Le grand cloître dit « de Michel-Ange » - Le palais Massimo alle terme – Les peintures de fresques

 

Rome Castro Pretorio Termes de Dioclétien 2

Les thermes de Dioclétien ont subi de nombreuses modifications et aménagements : hangars, écuries, église, cloître, grenier à céréales, magasin à huile, mais surtout carrière de matériaux !

En 1889, un accord est trouvé entre le gouvernement et la municipalité de Rome pour que les thermes accueillent le Musée national romain créé pour conserver la collection archéologique la plus importante du monde, issue de collections privées et de découvertes récentes. Le grand cloître des Chartreux servait déjà depuis plusieurs années de magasin où l’on entreposait les antiquités. La collection est actuellement éclatée sur quatre sites : les thermes, le Palazzo Massimo, le Palazzo Altemps et la crypte Balbi.

Le grand cloître, qui aurait été imaginé par Michel-Ange, fut construit vers 1565. Ses arcades de 80 mètres de côté et composées, dit-on, de cent colonnes abritent stèles, sarcophages et statues antiques.

« Au milieu du cloître s’élèvent quatre cyprès Cet arbre noir et silencieux, que le vent même agite difficilement, n’introduit pas le mouvement dans ce séjour. Entre les cyprès, il ya une fontaine d’où sort un peu d’eau que l’on entend à peine, tant le jet en est faible et lent ; on dirait que c’est la clepsydre qui convient à cette solitude, où le temps fait si peu de bruit »[1].

Dans les arcades Nord-ouest, le long de la Piazza delle Finanze, subsiste la structure si particulière des cloîtres des Chartreux : huit petites maisonnettes avec leurs jardins dans la solitude desquelles les Chartreux dorment, mangent, travaillent, méditent et prient isolément. Les arcades du grand cloître assurent la circulation, à l'abri des intempéries, entre maisonnettes et vers les lieux communs, petit cloître, église, réfectoire, chapitre.

Le musée des thermes a connu une rénovation récente qui permet certes de voir des stèles funéraires, des sarcophages, mais surtout d’aborder quelques thèmes particuliers : la naissance de la civilisation du Latium, la naissance et la diffusion de l’écriture latine.

Une partie importante de la collection d’antiques a été installée dans le Palazzo Massimo alle Terme, un édifice quadrangulaire construit de 1883 à 1887 par l'architecte Camillo Pistrucci sur le modèle des palais Renaissance. Il est bâti sur l'emplacement de l'ancienne villa du cardinal Felice Peretti, futur Sixte Quint (1585 / 1590) passée ensuite à la famille Massimo, qui lui a donné son nom.
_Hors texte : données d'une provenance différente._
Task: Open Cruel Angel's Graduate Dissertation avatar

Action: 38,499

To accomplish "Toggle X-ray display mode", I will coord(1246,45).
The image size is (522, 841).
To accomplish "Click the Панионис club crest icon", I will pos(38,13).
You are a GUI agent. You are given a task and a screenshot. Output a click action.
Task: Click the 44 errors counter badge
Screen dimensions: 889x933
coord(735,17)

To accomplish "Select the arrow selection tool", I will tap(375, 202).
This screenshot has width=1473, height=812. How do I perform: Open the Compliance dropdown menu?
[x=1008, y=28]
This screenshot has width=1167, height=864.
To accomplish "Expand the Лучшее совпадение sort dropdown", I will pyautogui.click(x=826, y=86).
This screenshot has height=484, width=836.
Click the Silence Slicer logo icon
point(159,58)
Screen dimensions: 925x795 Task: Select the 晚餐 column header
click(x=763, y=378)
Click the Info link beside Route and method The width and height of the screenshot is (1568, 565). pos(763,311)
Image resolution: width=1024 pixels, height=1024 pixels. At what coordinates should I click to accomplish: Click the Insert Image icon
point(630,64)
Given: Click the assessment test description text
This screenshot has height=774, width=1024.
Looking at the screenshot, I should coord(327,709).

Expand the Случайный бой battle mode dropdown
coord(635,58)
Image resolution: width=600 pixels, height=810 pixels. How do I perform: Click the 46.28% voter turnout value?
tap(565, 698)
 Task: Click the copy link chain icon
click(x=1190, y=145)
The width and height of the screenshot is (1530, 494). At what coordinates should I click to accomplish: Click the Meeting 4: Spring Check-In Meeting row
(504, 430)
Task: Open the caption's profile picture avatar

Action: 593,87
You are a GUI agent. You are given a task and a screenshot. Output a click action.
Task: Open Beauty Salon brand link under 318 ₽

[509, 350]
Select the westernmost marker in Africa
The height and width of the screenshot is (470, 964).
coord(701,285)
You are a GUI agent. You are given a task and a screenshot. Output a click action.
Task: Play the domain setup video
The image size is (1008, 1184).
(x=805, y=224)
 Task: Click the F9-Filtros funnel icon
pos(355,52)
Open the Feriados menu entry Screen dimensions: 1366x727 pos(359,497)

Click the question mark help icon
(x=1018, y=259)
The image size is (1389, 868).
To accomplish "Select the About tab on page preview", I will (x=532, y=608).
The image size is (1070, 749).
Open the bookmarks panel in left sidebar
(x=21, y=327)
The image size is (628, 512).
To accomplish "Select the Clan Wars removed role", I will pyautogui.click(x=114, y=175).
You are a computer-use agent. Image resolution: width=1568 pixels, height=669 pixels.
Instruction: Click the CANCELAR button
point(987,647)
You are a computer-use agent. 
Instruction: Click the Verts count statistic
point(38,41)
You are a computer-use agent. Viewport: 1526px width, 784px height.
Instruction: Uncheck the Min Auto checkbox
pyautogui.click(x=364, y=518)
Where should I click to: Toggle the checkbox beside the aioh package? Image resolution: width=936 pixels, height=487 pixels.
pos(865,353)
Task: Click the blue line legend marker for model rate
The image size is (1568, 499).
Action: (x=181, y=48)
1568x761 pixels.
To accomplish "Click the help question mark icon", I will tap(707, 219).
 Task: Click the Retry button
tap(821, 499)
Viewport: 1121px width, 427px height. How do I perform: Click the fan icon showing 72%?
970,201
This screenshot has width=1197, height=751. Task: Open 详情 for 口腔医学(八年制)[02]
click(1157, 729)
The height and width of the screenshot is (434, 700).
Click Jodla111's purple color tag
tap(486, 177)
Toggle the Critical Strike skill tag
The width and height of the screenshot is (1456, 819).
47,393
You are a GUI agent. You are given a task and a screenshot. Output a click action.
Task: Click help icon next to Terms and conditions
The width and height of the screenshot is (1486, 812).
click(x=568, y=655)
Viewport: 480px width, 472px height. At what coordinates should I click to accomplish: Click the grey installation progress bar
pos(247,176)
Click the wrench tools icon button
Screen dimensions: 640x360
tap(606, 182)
A sa place, le jésuite Massimiliano Massimo a fait bâtir ce nouvel édifice, qui devint un établissement d'enseignement jésuite jusqu'en 1960. En 1981, l'État italien s’est porté acquéreur du bâtiment pour assurer l’exposition de ses collections.

J’avoue avoir été logé à de nombreuses reprises à proximité du Palazzo Massimo alle Terme et être passé mille fois devant… en l’ignorant superbement ! C’est que les copies architecturales fin XIXe, pseudo-grecques, pseudo-romaines, pseudo-byzantines, pseudo-romanes, pseudo-gothiques, pseudo-renaissance ou pseudo-n’importe-quoi dont cette fin de siècle s’est rendue coupable m’horripilent au plus haut point. Cette bourgeoisie de nouveaux riches manquait totalement de goût, bornant ses ambitions culturelles à l’imitation des siècles passés, ne sachant que rajouter de la surcharge décorative là où il n’y avait nul besoin.

Bref, j’avais tort, car si le coffret est des plus quelconques, son contenu est extraordinaire. Une perle dans une huitre ! Non seulement la muséographie est agréable mais les œuvres présentées sont de très grande qualité, notamment l’étage consacré aux peintures murales. Frustrés suite à notre visite à Pompeï où les principales villas étaient fermées et le site dans un état de dégradation scandaleux, nous pouvons ici bénéficier d’un ensemble de décorations des maisons de Livie et sous la villa de la Farnesina, dont les pièces d’habitation ont été reconstituées. Les motifs, les couleurs, les paysages ou les scènes représentées manifestent d’une grande inventivité et j’en viens à penser que les Romains étaient de bien meilleurs artistes-peintres que des sculpteurs un peu besogneux reproduisant à l’envie des œuvres grecques.